--- Work to be completed ---
Copy out the records verbatim, starting at the line that contains "has width=1106, height=628." and running through the end of the records. Leave out the pictures.

__________________________________________________

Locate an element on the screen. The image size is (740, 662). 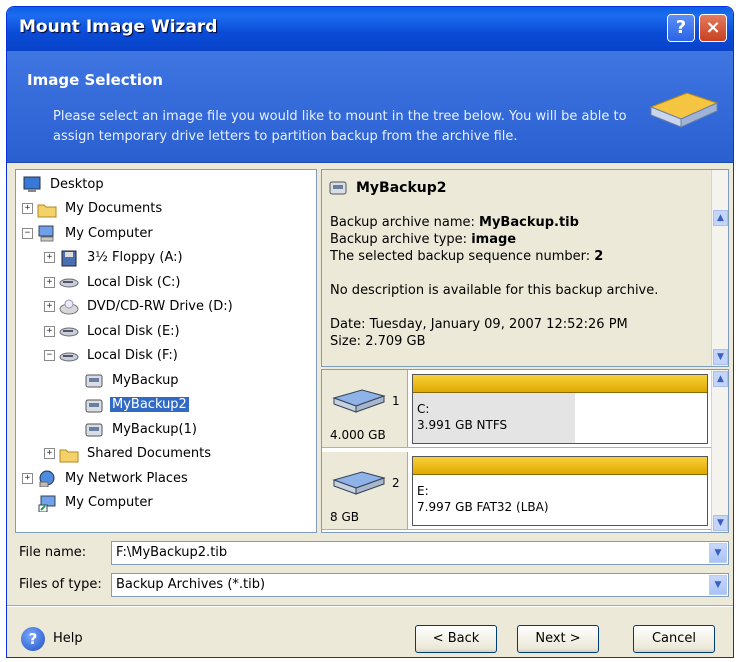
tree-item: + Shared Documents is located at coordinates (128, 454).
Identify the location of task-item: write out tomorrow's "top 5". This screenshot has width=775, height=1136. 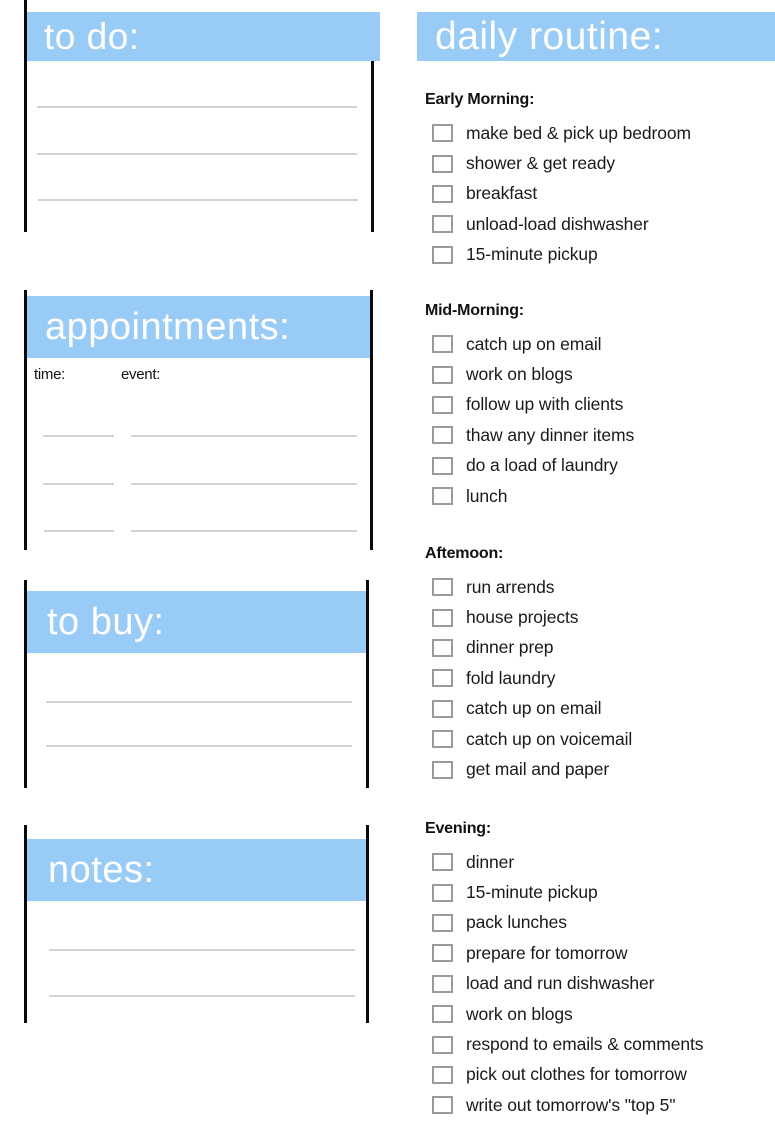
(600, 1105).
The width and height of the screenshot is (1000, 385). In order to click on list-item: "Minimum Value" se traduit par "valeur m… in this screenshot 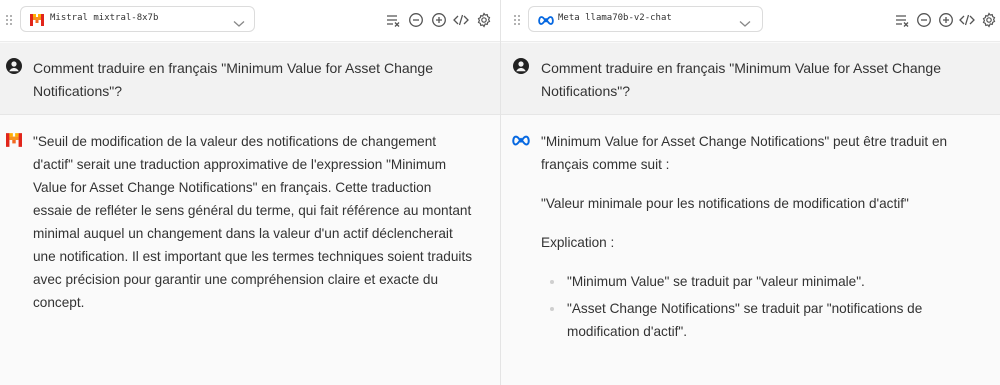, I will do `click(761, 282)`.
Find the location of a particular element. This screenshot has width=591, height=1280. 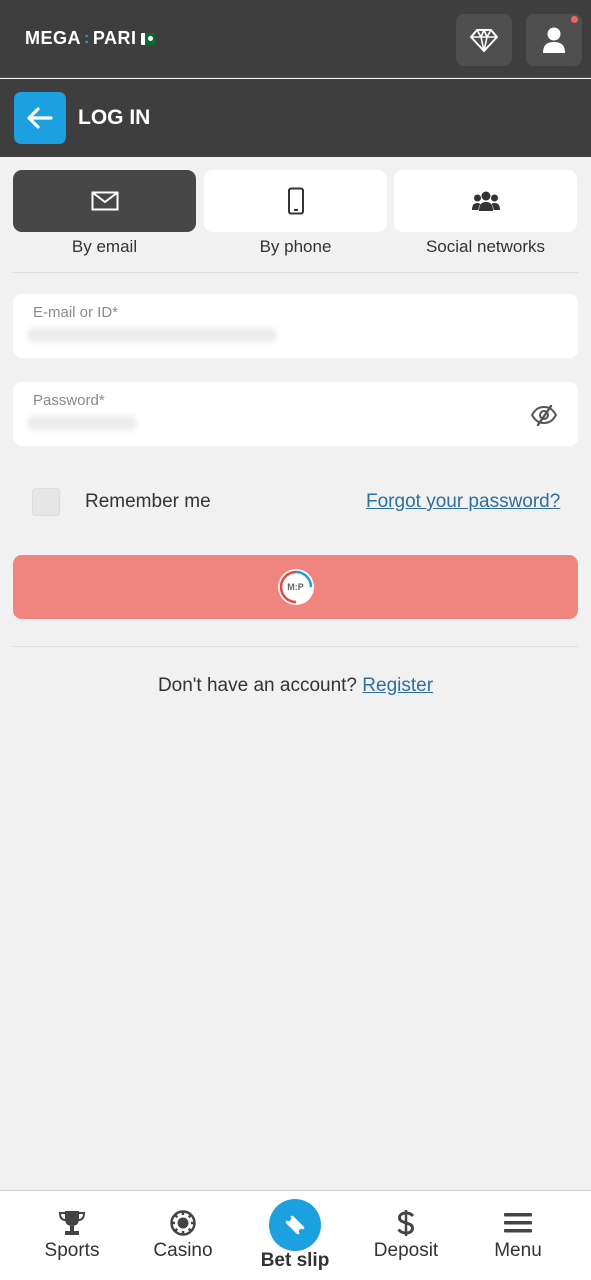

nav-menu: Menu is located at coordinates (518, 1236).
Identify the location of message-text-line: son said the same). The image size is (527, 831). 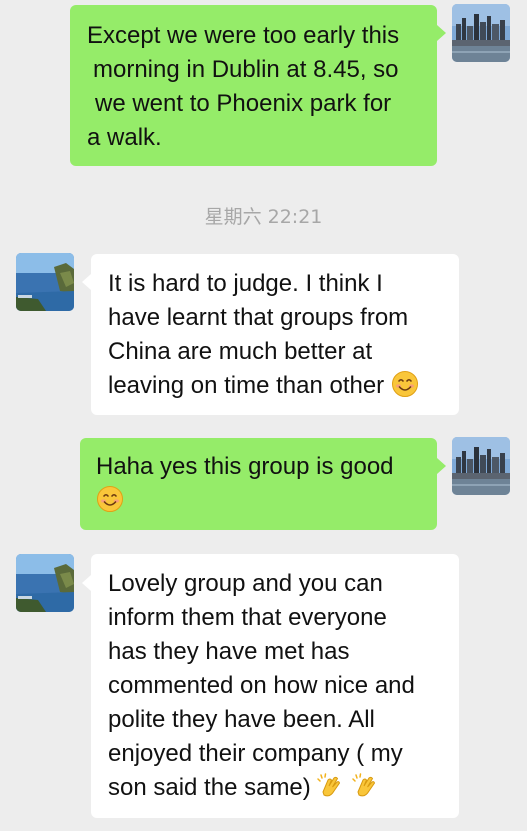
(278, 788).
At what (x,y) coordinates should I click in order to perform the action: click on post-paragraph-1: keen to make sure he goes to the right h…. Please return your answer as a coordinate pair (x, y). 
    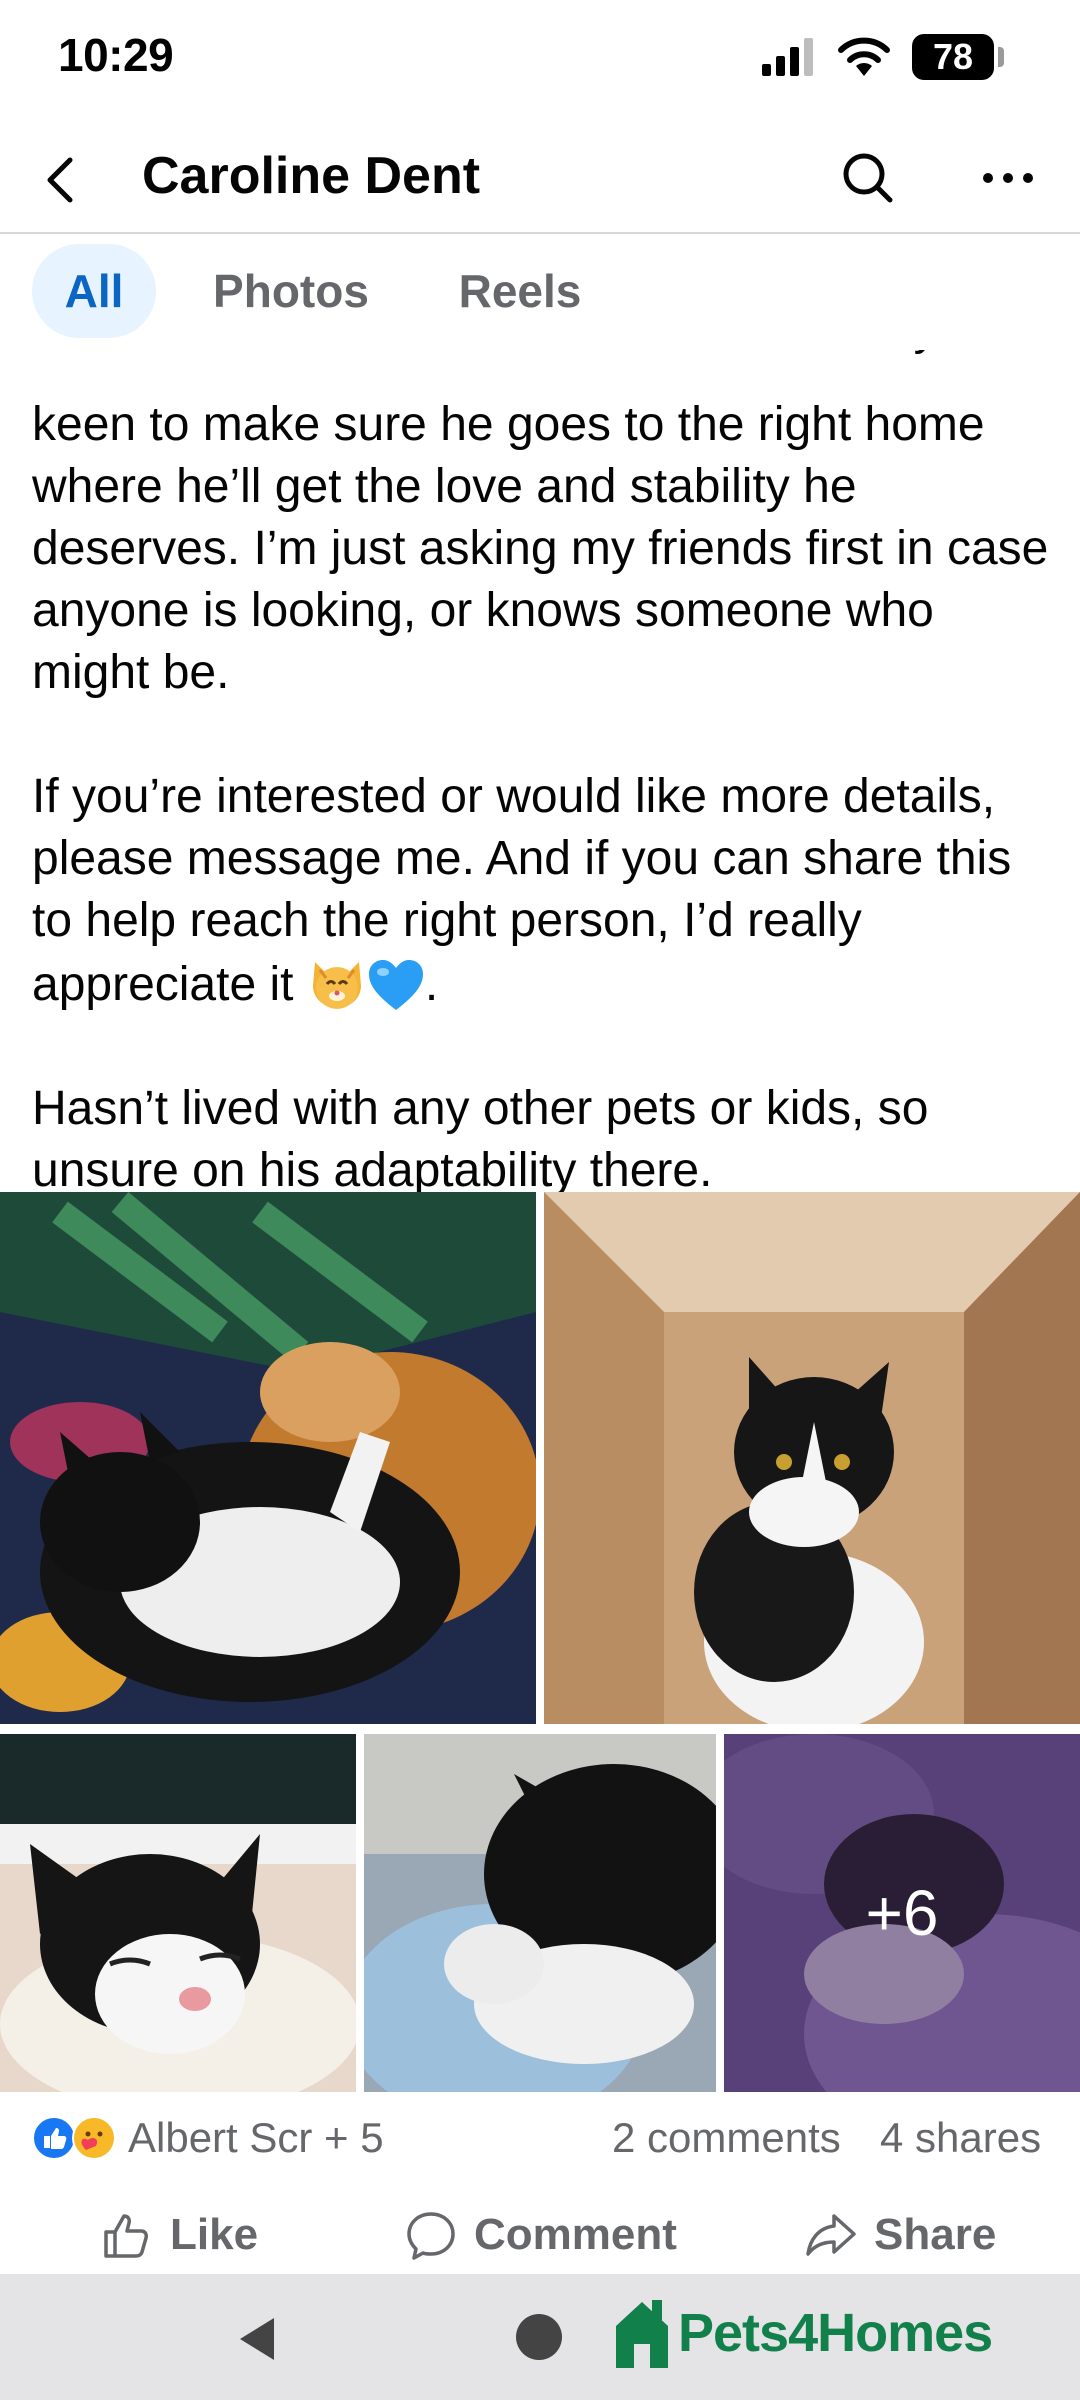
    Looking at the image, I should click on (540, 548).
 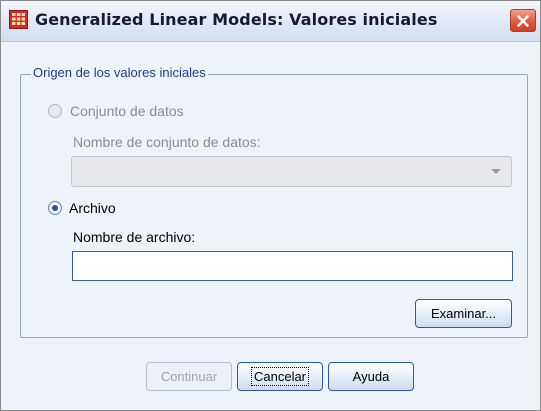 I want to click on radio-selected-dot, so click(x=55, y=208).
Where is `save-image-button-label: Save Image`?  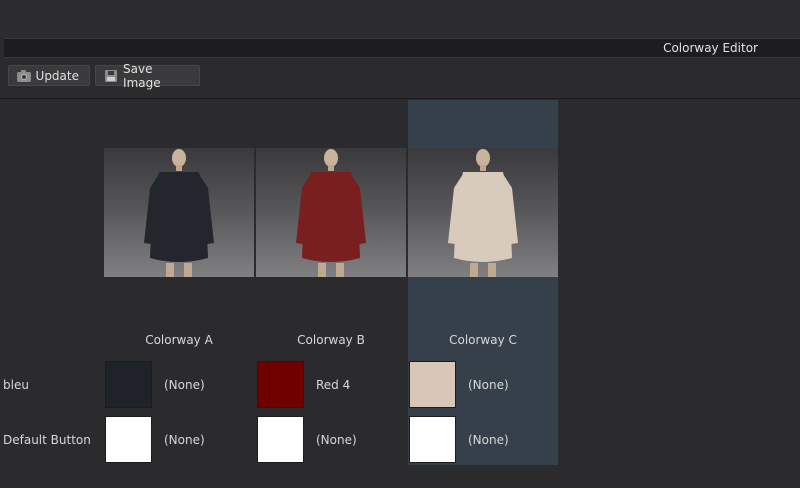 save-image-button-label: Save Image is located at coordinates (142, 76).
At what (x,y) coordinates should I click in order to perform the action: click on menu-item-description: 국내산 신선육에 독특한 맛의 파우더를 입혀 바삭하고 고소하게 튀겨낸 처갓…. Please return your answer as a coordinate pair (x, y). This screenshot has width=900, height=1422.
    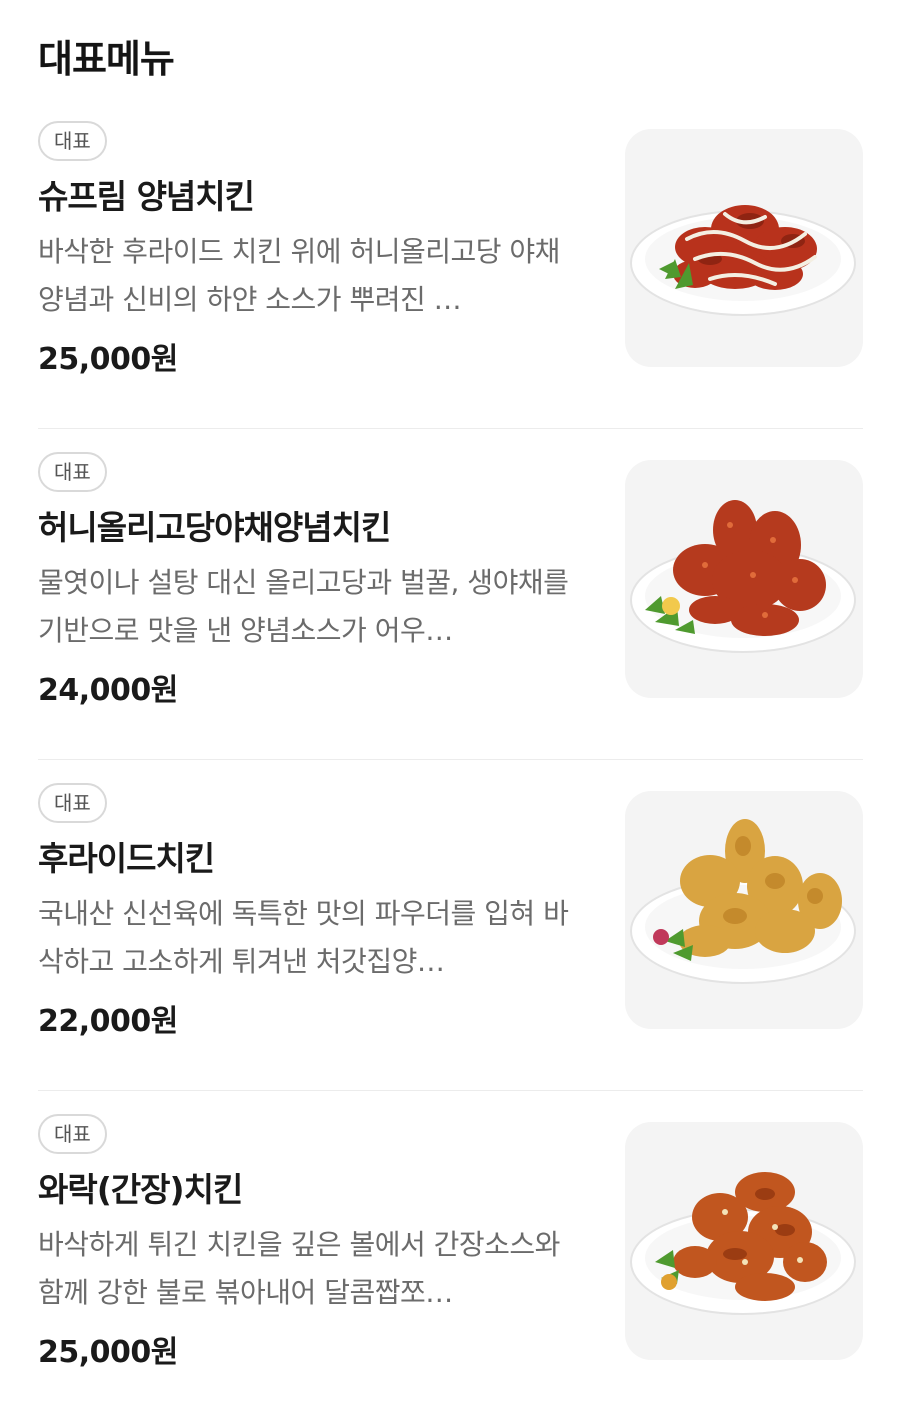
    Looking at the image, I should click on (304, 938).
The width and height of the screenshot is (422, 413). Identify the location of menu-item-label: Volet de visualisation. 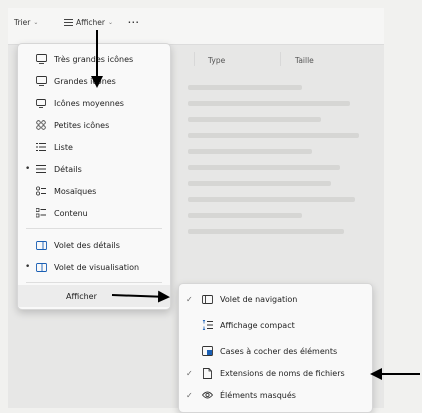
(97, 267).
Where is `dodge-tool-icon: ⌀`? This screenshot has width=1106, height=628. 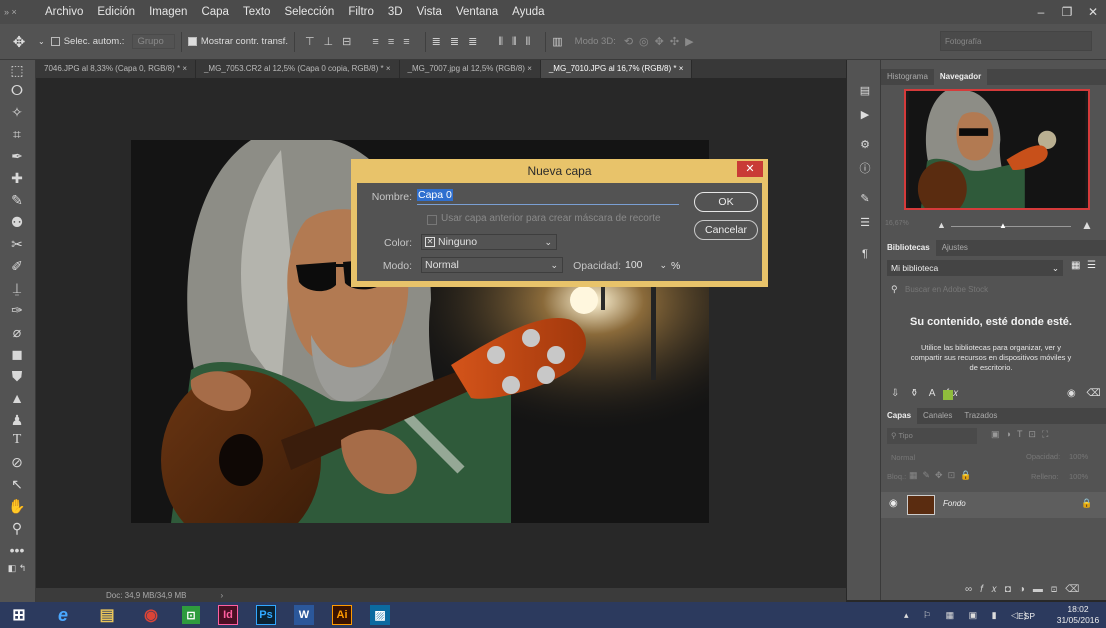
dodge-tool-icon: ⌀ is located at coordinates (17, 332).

__________________________________________________

--- Solution below ---
Where is `dodge-tool-icon: ⌀`? This screenshot has width=1106, height=628. 
dodge-tool-icon: ⌀ is located at coordinates (17, 332).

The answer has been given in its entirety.